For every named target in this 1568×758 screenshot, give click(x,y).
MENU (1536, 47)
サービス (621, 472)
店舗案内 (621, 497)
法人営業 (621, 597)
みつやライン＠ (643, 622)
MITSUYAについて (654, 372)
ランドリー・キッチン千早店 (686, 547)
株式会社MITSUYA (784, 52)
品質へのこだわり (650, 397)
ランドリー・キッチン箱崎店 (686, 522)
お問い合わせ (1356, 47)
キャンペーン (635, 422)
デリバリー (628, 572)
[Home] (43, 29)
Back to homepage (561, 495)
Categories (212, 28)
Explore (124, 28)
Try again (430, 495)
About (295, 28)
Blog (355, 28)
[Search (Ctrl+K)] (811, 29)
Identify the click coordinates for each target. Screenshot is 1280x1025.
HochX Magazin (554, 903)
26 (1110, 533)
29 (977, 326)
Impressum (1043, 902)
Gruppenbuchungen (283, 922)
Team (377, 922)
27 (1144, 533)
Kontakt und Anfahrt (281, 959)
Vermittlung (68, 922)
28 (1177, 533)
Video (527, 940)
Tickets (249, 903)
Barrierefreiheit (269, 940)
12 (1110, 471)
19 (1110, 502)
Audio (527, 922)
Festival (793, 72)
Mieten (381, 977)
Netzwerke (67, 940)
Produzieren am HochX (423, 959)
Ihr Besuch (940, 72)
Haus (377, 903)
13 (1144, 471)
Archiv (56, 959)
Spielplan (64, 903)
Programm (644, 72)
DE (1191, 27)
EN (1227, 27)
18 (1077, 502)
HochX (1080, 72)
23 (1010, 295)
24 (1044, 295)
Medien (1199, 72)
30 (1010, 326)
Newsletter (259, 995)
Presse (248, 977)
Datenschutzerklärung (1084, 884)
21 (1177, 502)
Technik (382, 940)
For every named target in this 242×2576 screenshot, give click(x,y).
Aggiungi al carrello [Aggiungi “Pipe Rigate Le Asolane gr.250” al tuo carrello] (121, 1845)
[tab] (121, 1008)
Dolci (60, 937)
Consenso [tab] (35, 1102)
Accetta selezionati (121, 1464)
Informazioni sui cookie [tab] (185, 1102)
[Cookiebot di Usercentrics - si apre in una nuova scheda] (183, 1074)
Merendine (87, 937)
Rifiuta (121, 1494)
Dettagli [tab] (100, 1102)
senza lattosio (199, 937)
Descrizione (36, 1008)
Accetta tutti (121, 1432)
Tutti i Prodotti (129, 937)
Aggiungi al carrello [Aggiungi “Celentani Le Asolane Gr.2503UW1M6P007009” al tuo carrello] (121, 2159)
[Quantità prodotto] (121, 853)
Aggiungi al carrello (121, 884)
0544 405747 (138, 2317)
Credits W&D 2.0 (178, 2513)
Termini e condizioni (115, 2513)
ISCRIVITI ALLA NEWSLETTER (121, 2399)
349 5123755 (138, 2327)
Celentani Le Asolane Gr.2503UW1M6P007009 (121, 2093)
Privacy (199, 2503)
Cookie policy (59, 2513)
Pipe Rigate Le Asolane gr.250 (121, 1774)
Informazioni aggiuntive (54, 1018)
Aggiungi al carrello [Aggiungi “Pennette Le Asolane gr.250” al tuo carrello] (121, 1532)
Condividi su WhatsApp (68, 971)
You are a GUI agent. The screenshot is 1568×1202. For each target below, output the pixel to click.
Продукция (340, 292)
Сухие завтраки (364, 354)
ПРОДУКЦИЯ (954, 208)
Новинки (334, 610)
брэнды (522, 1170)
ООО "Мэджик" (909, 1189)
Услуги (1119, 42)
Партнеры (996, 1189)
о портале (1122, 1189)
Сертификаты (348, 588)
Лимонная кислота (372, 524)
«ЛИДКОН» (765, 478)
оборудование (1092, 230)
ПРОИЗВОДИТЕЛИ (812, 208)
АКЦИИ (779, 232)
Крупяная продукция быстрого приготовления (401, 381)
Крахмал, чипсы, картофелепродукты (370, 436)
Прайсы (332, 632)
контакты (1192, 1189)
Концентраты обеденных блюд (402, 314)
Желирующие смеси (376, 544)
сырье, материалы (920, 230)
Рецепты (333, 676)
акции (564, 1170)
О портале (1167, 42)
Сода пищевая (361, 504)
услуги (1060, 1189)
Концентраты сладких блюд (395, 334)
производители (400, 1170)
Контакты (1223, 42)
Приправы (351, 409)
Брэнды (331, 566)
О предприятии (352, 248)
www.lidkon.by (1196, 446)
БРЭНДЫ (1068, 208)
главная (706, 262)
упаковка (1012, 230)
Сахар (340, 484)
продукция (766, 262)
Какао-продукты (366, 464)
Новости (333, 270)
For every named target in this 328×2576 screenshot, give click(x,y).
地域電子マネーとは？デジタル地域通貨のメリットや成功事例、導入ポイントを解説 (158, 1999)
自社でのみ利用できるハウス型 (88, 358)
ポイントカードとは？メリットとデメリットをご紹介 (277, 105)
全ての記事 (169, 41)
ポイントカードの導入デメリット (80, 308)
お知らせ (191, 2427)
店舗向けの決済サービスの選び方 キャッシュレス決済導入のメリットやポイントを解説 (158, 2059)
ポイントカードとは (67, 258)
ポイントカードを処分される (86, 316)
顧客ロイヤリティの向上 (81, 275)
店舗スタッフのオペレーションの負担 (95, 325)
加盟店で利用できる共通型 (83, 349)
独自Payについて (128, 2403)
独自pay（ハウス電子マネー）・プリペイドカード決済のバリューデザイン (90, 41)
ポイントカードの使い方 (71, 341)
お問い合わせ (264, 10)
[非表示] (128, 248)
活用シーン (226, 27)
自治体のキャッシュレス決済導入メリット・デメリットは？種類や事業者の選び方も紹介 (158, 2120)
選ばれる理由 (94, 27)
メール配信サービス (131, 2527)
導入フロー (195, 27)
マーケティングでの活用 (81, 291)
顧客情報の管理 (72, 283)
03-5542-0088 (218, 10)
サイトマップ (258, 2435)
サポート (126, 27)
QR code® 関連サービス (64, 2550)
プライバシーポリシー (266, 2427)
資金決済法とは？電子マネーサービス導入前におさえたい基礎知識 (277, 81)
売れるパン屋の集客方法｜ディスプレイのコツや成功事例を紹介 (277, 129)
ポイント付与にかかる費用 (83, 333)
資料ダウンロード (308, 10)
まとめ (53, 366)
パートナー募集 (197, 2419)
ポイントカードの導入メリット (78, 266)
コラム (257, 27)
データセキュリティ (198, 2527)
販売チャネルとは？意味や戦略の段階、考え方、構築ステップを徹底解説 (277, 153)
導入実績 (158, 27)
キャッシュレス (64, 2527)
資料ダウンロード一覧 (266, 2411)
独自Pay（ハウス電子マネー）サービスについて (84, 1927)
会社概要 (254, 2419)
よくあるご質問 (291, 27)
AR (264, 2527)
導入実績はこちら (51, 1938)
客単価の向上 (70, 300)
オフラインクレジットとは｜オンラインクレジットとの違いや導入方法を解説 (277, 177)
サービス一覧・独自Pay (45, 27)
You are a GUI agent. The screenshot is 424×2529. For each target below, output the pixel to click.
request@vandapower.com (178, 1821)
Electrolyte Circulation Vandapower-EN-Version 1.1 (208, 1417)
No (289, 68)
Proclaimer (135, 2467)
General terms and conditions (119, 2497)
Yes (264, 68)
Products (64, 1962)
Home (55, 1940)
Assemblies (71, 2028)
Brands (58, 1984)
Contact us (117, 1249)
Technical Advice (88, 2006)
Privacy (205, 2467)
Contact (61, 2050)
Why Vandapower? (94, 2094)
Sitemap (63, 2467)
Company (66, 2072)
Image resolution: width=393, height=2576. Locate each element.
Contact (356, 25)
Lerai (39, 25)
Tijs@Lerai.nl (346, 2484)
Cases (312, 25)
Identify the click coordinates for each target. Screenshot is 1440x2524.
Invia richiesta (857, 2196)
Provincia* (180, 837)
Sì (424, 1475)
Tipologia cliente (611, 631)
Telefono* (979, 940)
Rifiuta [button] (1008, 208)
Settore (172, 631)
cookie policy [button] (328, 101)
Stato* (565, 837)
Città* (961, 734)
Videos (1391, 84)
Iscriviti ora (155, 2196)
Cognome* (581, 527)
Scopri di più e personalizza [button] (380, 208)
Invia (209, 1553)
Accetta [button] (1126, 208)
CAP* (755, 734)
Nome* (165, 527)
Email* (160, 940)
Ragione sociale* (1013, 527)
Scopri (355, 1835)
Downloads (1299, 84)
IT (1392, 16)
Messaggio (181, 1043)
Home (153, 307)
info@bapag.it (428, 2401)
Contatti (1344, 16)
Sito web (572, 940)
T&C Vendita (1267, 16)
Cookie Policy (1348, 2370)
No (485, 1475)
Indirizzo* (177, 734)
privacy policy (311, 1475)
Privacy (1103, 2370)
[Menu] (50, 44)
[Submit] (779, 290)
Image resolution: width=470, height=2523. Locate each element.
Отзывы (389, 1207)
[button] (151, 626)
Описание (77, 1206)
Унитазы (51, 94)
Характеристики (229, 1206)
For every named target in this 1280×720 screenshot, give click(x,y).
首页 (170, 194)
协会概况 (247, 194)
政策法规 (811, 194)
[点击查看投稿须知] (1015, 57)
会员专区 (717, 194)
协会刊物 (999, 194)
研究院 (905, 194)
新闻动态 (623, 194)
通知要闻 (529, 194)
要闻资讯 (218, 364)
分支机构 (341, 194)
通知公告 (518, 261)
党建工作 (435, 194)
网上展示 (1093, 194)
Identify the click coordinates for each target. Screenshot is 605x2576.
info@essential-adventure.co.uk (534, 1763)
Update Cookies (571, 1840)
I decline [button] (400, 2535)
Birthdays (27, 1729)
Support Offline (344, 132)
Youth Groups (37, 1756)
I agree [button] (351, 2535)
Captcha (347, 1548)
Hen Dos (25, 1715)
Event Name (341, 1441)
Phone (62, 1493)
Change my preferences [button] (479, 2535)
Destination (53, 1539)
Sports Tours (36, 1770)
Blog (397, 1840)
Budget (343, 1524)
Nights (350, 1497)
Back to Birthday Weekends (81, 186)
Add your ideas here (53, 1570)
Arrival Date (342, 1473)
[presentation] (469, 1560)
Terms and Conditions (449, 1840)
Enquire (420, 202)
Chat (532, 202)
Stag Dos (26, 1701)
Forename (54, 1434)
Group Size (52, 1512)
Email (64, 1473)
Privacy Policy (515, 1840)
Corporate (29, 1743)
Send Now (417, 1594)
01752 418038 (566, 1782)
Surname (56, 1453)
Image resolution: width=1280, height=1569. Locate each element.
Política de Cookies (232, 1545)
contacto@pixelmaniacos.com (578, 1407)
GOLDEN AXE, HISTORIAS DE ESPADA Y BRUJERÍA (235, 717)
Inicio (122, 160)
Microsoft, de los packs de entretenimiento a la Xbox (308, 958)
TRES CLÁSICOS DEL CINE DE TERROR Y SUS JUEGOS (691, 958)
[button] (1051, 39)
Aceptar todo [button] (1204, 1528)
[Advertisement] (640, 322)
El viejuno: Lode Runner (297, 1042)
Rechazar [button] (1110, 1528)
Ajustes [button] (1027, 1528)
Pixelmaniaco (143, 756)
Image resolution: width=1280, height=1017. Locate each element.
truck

┄┄┄┄┄┄┄┄┄┄┄┄┄┄┄┄┄┄┄┄

> **EXERCISE REQUIREMENTS**:
Substitute "listed" for "named" in the entries, beginning at the line that has "[Submit] (779, 290)" and stopping after the line that has "网上展示 (1093, 194)". Give only those lines, unchanged apart from that swap.

> **FINAL ANSWER**:
[Submit] (779, 290)
Image resolution: width=470, height=2523. Locate each element.
Отзывы (389, 1207)
[button] (151, 626)
Описание (77, 1206)
Унитазы (51, 94)
Характеристики (229, 1206)
For every listed target in this 1280×720 screenshot, give click(x,y).
首页 (170, 194)
协会概况 (247, 194)
政策法规 (811, 194)
[点击查看投稿须知] (1015, 57)
会员专区 (717, 194)
协会刊物 (999, 194)
研究院 (905, 194)
新闻动态 (623, 194)
通知要闻 (529, 194)
要闻资讯 (218, 364)
分支机构 (341, 194)
通知公告 (518, 261)
党建工作 (435, 194)
网上展示 (1093, 194)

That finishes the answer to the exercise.